**EXERCICE PROPOSÉ**.
Poursuivez l'article consacré à l'arrêt de la production de l'A380 en reprenant juste après sa dernière phrase.

**EXTRAIT DU TEXTE**.
-*-*-

TOULOUSE (Reuters) - La faiblesse des ventes de l'A380 aura finalement eu raison du plus grand avion de ligne au monde, source d'émerveillement pour les passagers mais d'inquiétude pour les responsables financiers.

Après 12 ans d'exploitation, Airbus (PA:AIR) a annoncé jeudi l'arrêt de la production de son très gros porteur.

Cette décision met un point final à l'une des plus grandes aventures industrielles européennes et reflète le manque de commandes émanant des compagnies aériennes, qui n'ont pas adhéré à la vision d'Airbus selon laquelle les très gros appareils permettraient de décongestionner les aéroports.

Le trafic aérien connaît une croissance quasiment record mais il a principalement généré une demande pour des avions bimoteurs suffisamment maniables pour assurer des liaisons directes, plutôt que pour des quadrimoteurs encombrants obligeant les passagers à des transferts entre aéroports.

Bien que ses fervents partisans, comme Emirates, assurent que l'A380 est rentable quand ses 544 places sont occupées, chaque siège vide creuse potentiellement un trou dans les finances des compagnies aériennes en raison du carburant nécessaire pour faire voler l'énorme structure à deux étages.

"C'est un avion qui effraie les directeurs financiers des compagnies aériennes, le risque de ne pas vendre autant de places est tout simplement trop élevé", souligne un haut responsable de l'industrie aérospatiale.

Autrefois considéré comme le pendant industriel de la monnaie unique européenne, la disparition de ce symbole européen mondialement reconnu coïncide avec les tensions politiques croissantes entre la Grande-Bretagne, la France, l'Allemagne et l'Espagne qui ont participé à son élaboration.

Le contraste est frappant avec l'unité et l'optimisme qui entouraient sa présentation aux dirigeants européens en 2005.

Le Premier ministre britannique de l'époque, Tony Blair avait qualifié l'A380 de "symbole de puissance économique", tandis que son homologue espagnol, Jose Luis Rodriguez Zapatero, avait évoqué la "réalisation d'un rêve".

DES SIGNES ANNONCIATEURS DE LA CHUTE DÈS 2005

Les passagers ont été émerveillés par le géant européen, qui rappelait beaucoup le 747 de Boeing (NYSE:BA).

Dans un premier temps, les compagnies aériennes se sont empressées de passer des commandes, s'attendant à réduire leurs coûts d'exploitation et à augmenter leurs bénéfices, alors que le secteur du tourisme, qui tournait au ralenti depuis les attentats du 11 septembre 2001, retrouvait sa dynamique.

Airbus assurait qu'il réussirait à vendre 700 à 750 A380, dont chaque exemplaire coûte aujourd'hui 446 millions de dollars (396 millions d'euros) au prix catalogue, et que le Boeing 747 deviendrait obsolète.

-*-*-

**DONNÉES FOURNIES**.

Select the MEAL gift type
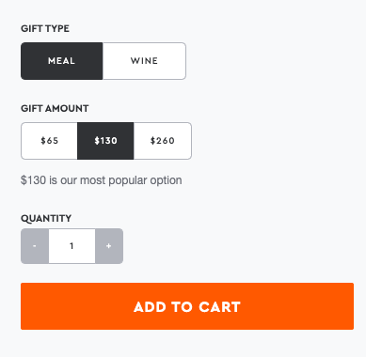 62,61
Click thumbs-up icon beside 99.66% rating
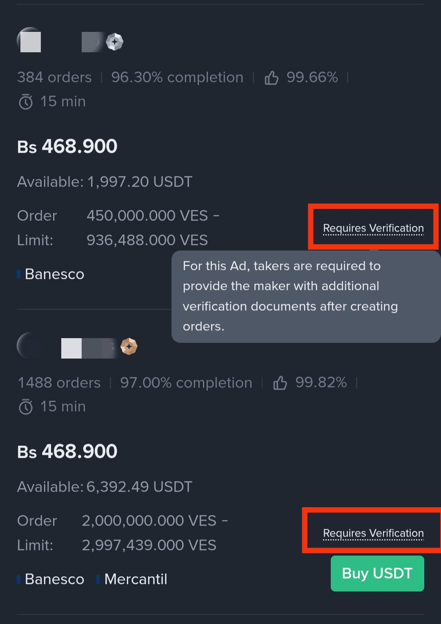The image size is (441, 624). (x=272, y=78)
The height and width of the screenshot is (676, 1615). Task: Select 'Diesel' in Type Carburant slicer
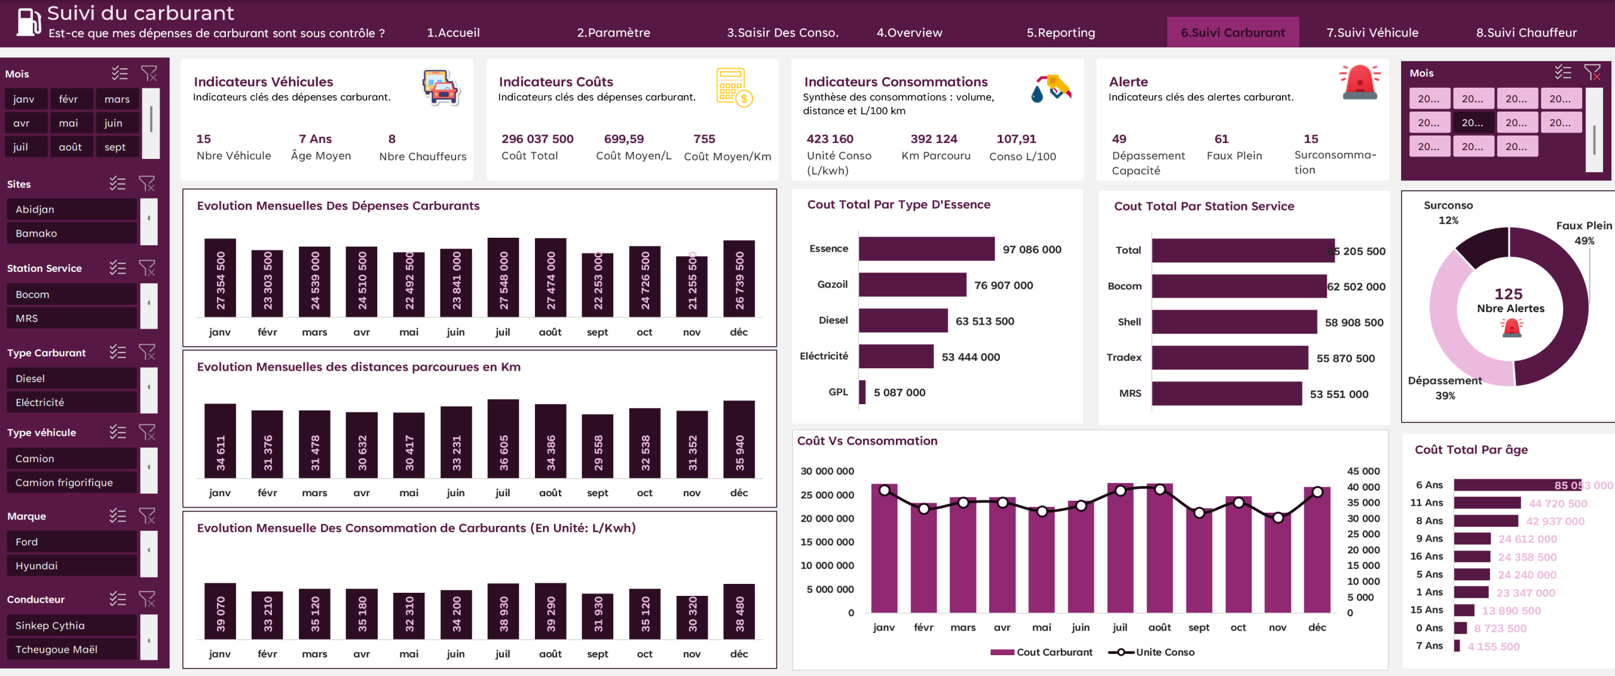(x=73, y=378)
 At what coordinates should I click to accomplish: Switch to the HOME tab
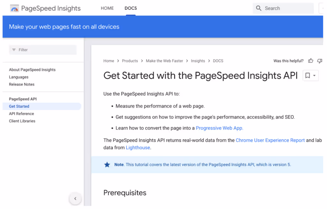107,8

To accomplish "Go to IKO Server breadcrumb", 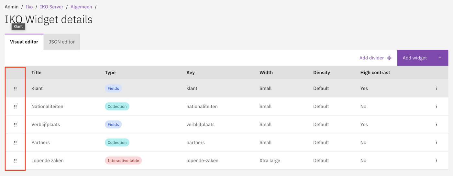I will point(51,7).
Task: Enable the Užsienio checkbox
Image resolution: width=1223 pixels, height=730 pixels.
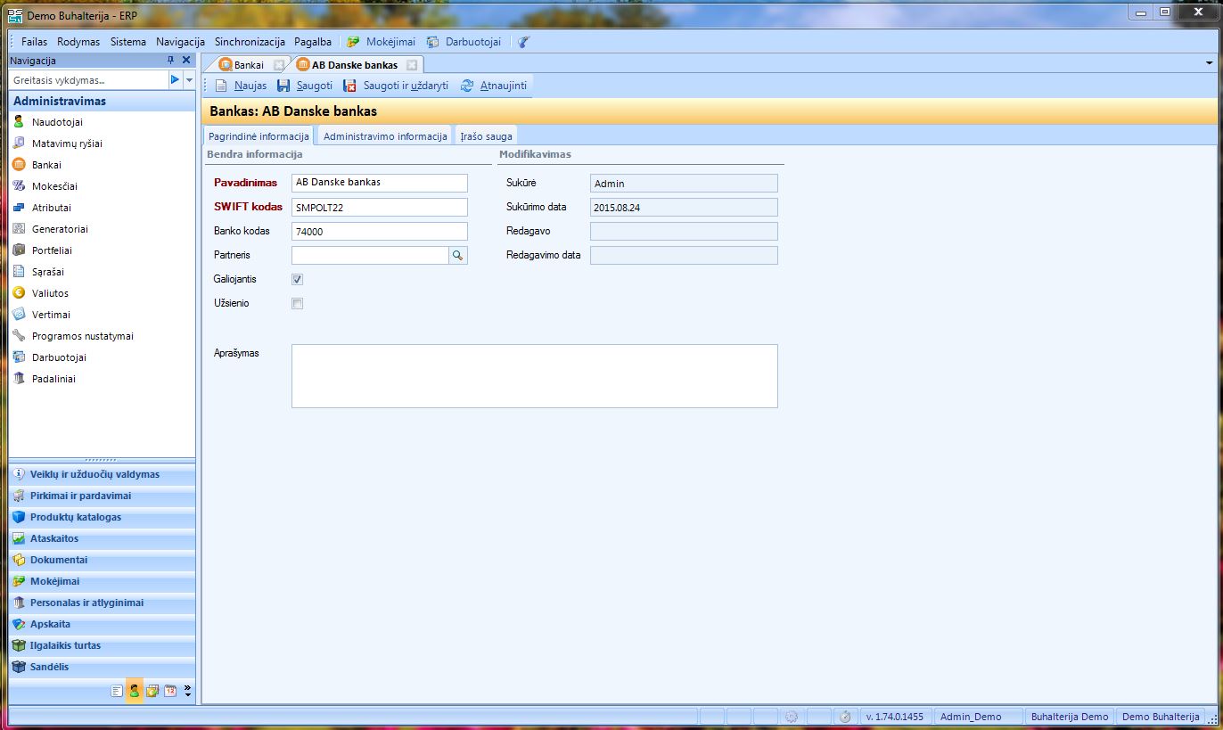Action: (x=298, y=303)
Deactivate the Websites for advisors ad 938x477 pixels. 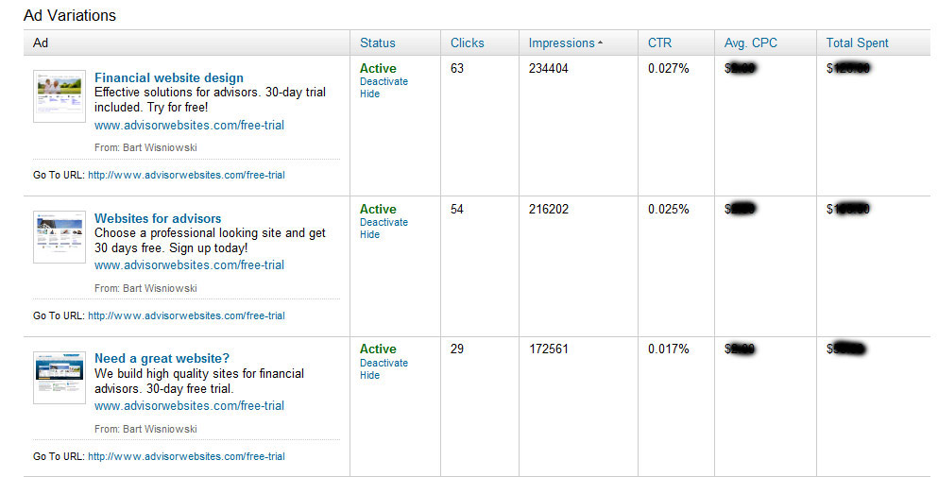(384, 222)
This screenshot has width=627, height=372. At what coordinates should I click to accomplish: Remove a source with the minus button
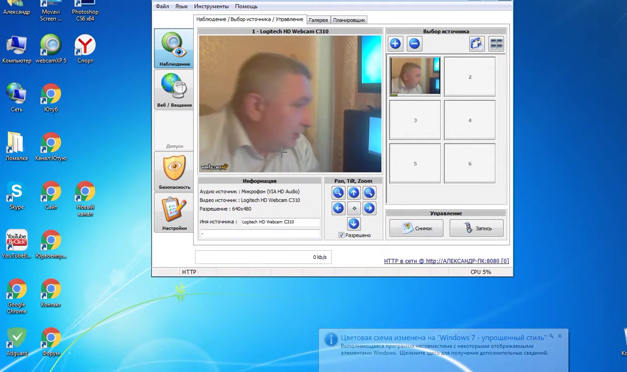[414, 44]
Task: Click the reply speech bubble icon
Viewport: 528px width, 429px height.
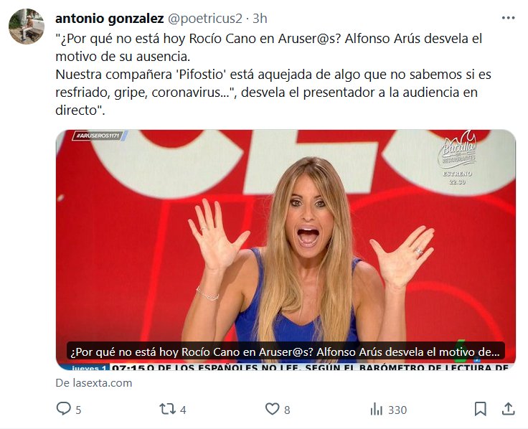Action: click(63, 409)
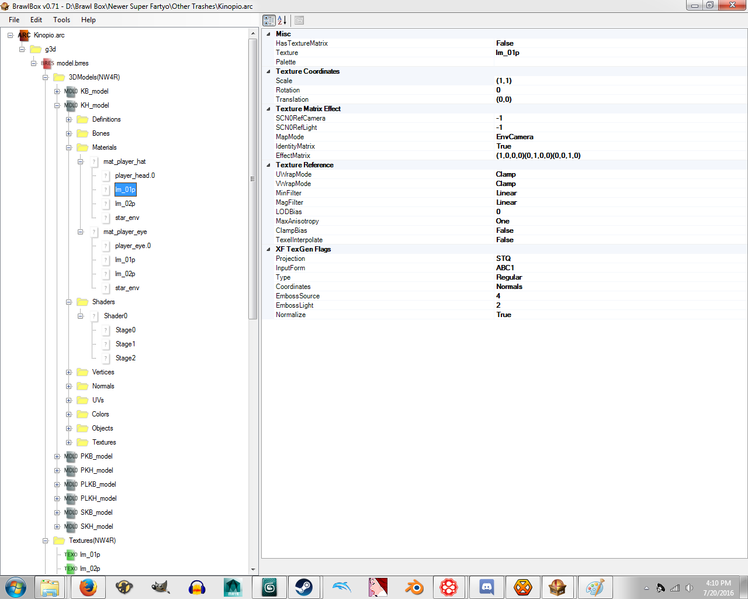Collapse the Materials folder in tree
This screenshot has width=748, height=599.
click(x=69, y=147)
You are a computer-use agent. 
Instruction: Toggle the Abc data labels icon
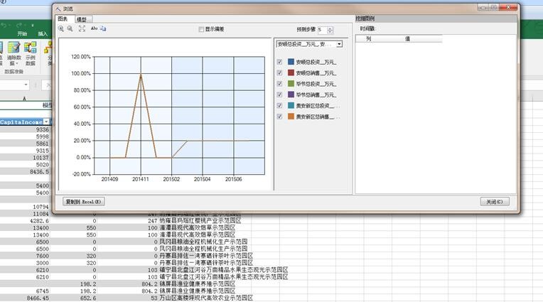[x=94, y=29]
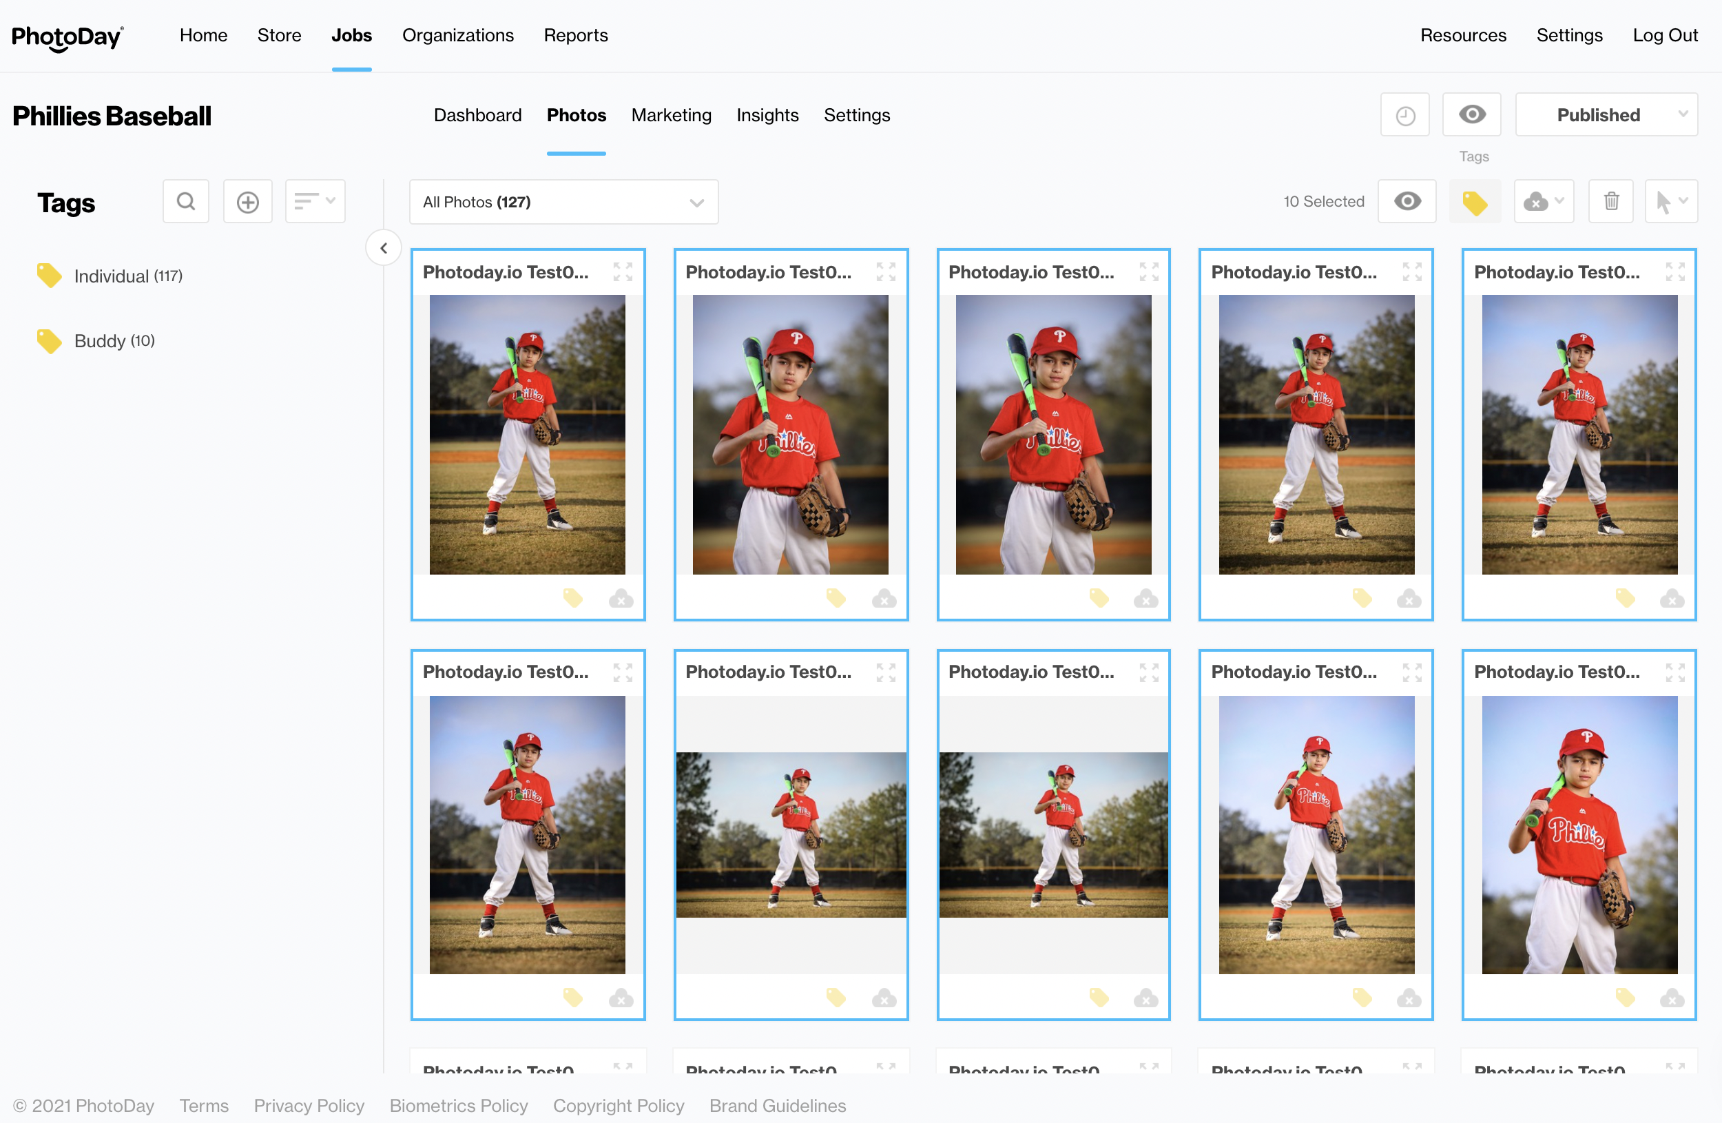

-*-*-

**RÉSULTAT OBTENU**.
En fait, les commandes d'A380 ont à peine franchi le seuil des 300 et le 747, joyeux quinquagénaire depuis cette semaine, a survécu à son concurrent.

Les signes de la chute de l'A380 étaient déjà présents, en coulisses, lors de la soirée de lancement de 2005, assurent certains initiés.

En dépit de l'unité affichée, les fissures dans la coopération franco-allemande affleuraient. Elles ont favorisé cet échec industriel. Lorsque l'A380, dont la mise en exploitation a été retardée, a finalement été commercialisé en 2007, la crise financière mondiale commençait à se faire sentir. Le gigantisme et l'opulence n'étaient plus de mise. Les ventes ont ralenti.

Dans le même temps, les motoristes, qui avaient promis à Airbus une décennie de gains d'efficacité incomparables avec leurs nouveaux moteurs pour gros porteurs, ont développé une nouvelle génération encore plus efficace pour avions bimoteurs, leur permettant de mieux concurrencer l'A380.

Le conseil d'administration d'Airbus a fini par exiger un retour sur investissement et des prix plus élevés au moment même où l'avion avait désespérément besoin d'une relance agressive et de nouveaux investissements, selon des sources du secteur.

"C'était un triple coup dur", souligne une personne au fait du dossier.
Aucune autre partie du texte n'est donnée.